Curiosity goading him, Rök approached the body, taking in  the stapled skin and wasted muscles. Were those metal bolts on the wretch’s neck, like a car battery? “You sure this one isn’t yours?”

“My Frankenstein’s monster is more creature-feature, all forehead, with green skin like my witches. This one looks somewhat human.” She sounded unfazed by their gruesome find, but after the visitors, this must be nothing. “Why hasn’t it decomposed more?”

“No idea.” Rök stepped closer, had to see its face. He muttered a curse. It was a death mask of anguish: brows drawn, cheeks sunken, teeth clenched. What had this creature gone through? Was its first memory one of electrocution?

Lightning struck the rod yet again, and wires pulsed. A current leapt from a coil to fork out like roots toward the creature. Those neck bolts sparked, and the body convulsed, its spine bowing.

Rök stumbled back. “Holy fuck, it’s alive!”

“It’s alive?” Poppy asked from behind him.

“It’s alive! ALIVE!” Rök went for his sword.

She reached around to snatch his hand. “No conductors!”

With a nod, he yanked Poppy into his arms and leapt to the floor. They watched in disbelief as the creature rolled from the sparking platform onto the ground.

The thrashing ebbed. With the current disrupted, the body stilled. No breaths moved its chest. No heartbeats sounded. Only a residual spark or two crackled around those bolts.

“Or not alive.” Rök glanced back at that leg in the tank. “The body was jolted.” Even so, he squired Poppy away, putting distance between them and the wretch. “That . . . got my attention.”

She allowed him to guide her, nonchalant about what they’d just witnessed. “You really are scared of things that come back to life. You screamed like a child.”

“Thanks for the memo, Red.”

Imitating him, she cried, “It’s alive! ALIVE!”

“You done?”

“Never!” Growing serious, she said, “I do feel sorry for what it went through. Can you imagine what a true resurrection must feel like?”

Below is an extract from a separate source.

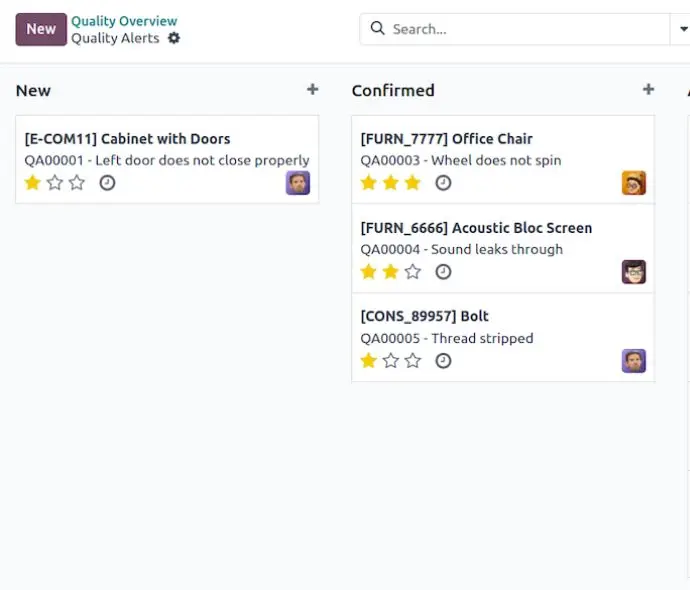Select the Cabinet with Doors assignee avatar
690x590 pixels.
click(298, 183)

Rök could. That was the problem. . . .

In the last unexplored section of the lab, they came across the wizard’s drafting desk. Its surface held ghastly sketches of a cobbled-together man, like an architect’s plans.

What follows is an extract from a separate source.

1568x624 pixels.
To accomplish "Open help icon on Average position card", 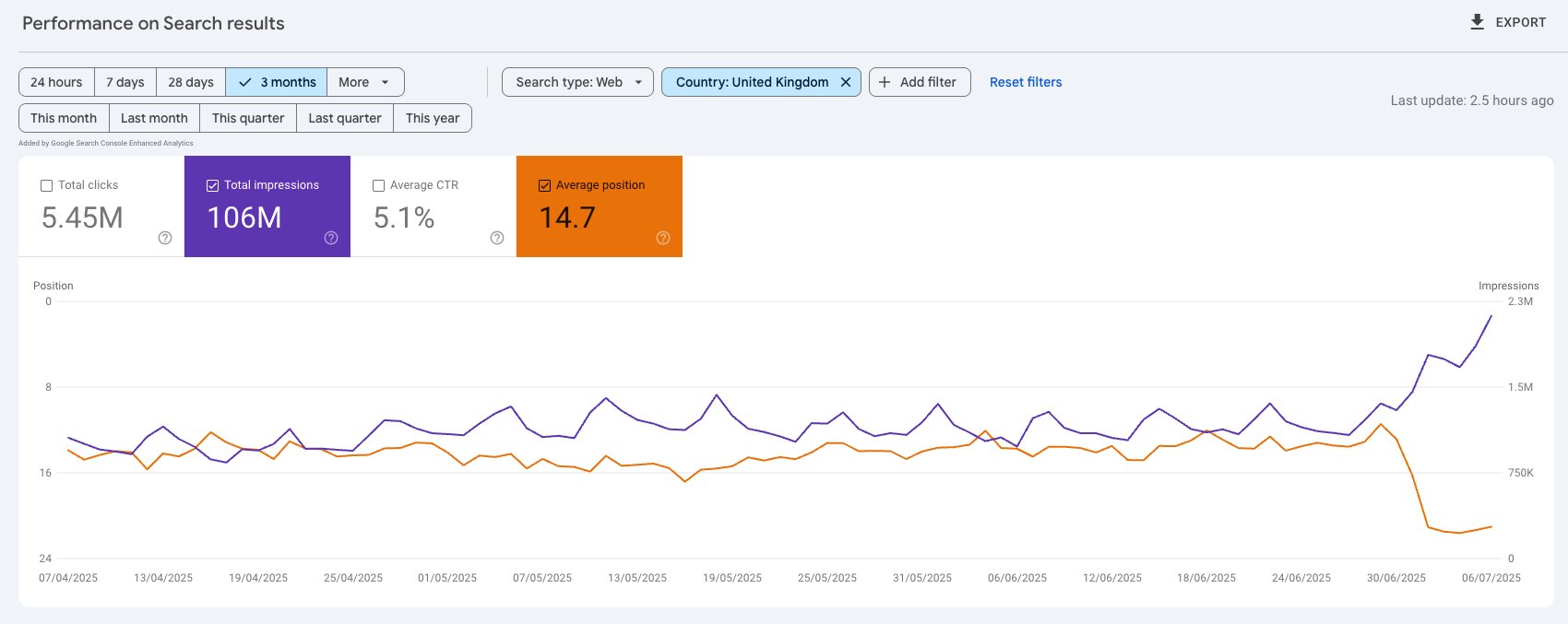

A leather-bound journal to the side caught their attention. Rök gazed on as she brushed dust from the cover and flipped through. Blood smeared most of the pages, obscuring the writings, but a raven’s feather marked one semi legible entry. It had a date from the last century and a heading.

“The Ending of Everything,” Rök read. “What does that mean?” And why did it give him chills?

“I remember that date. It was four Halloween full moons ago. That must have been when his family died.” Poppy glanced up at Rök. “Everyone believes the castle opens because the veil between worlds is thinnest on this date. But what if it opens because it’s an anniversary of significance?”

They read further: Four calls of my raven always beckoned them inside. Four calls of the raven came and went, but my family never returned from their nightly play among the tombstones.

Rök tapped the page. “The castle door opened for us at sunset like it used to, to let his family out to play. In the morning, to the sound of a raven’s call, it will open again to call them home to their beds.” Not much was random in the Lore. “Only they’re never coming back.”

“So what happened? Did a rival wizard strike? Or maybe vampires descended on them.” She hastily flipped the page.